Llama-Nemotron - Efficient Open Reasoning Models

Learn about Llama-Nemotron, an open-source family of reasoning models that delivers state-of-the-art reasoning capabilities with industry-leading inference efficiency in this 30-minute conference talk. Discover how these models, available in three sizes—Nano (8B), Super (49B), and Ultra (253B)—surpass existing open reasoning models such as DeepSeek-R1 while offering substantial improvements in inference throughput and memory efficiency.

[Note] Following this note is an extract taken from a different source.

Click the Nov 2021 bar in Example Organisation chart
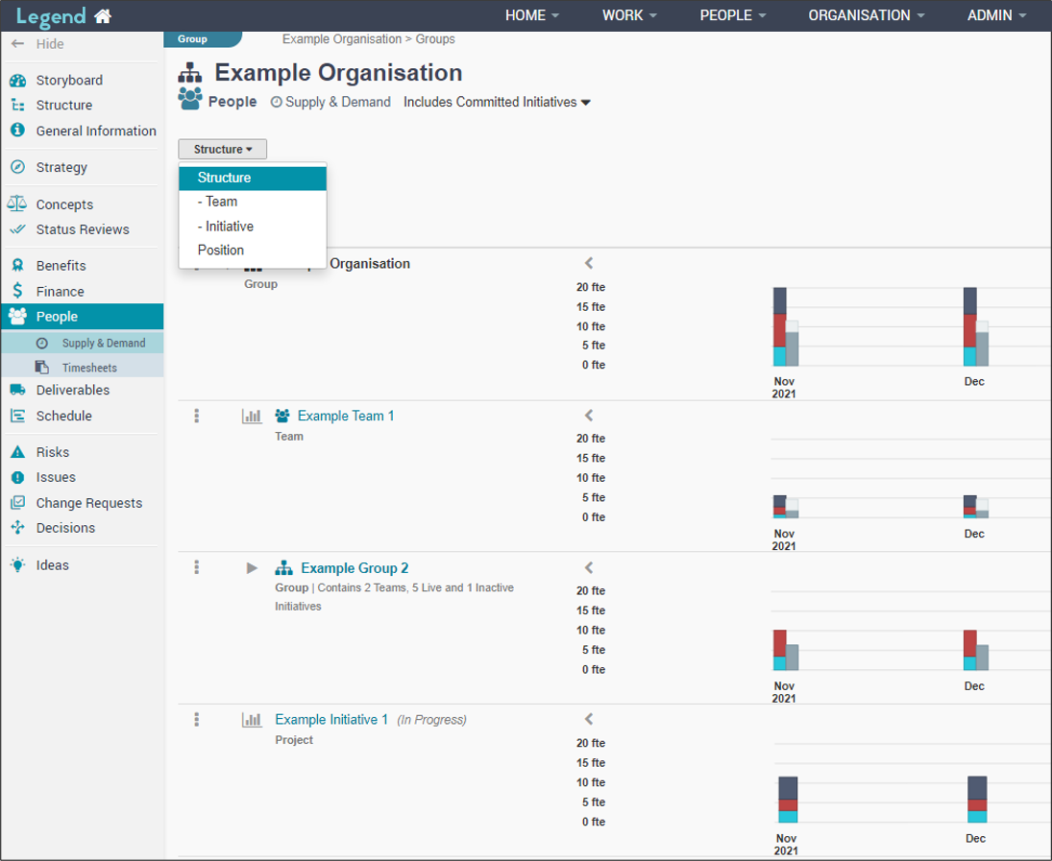pos(780,326)
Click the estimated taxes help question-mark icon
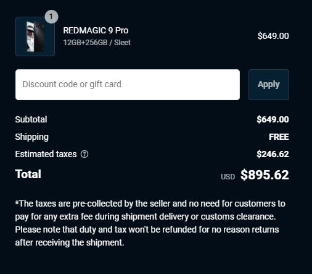Image resolution: width=312 pixels, height=274 pixels. [84, 154]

Explore the specialized training methodology underlying these models, including a two-stage post-training pipeline that combines supervised fine-tuning (SFT) using carefully curated synthetic datasets to effectively distill advanced reasoning behaviors, and large-scale reinforcement learning (RL) with curriculum-driven self-learning to enable models to exceed teacher performance. Examine key innovations such as neural architecture search (NAS) for enhanced model efficiency, targeted inference-time optimizations, and a dynamic toggle for switching reasoning on or off, with emphasis on their practical importance in real-world enterprise deployments. Gain insights from NVIDIA Research Scientist Soumye Singhal, who specializes in LLM post-training and alignment for Nemotron models and has contributed to the development of both Llama-Nemotron reasoning models and Nemotron-Hybrid models.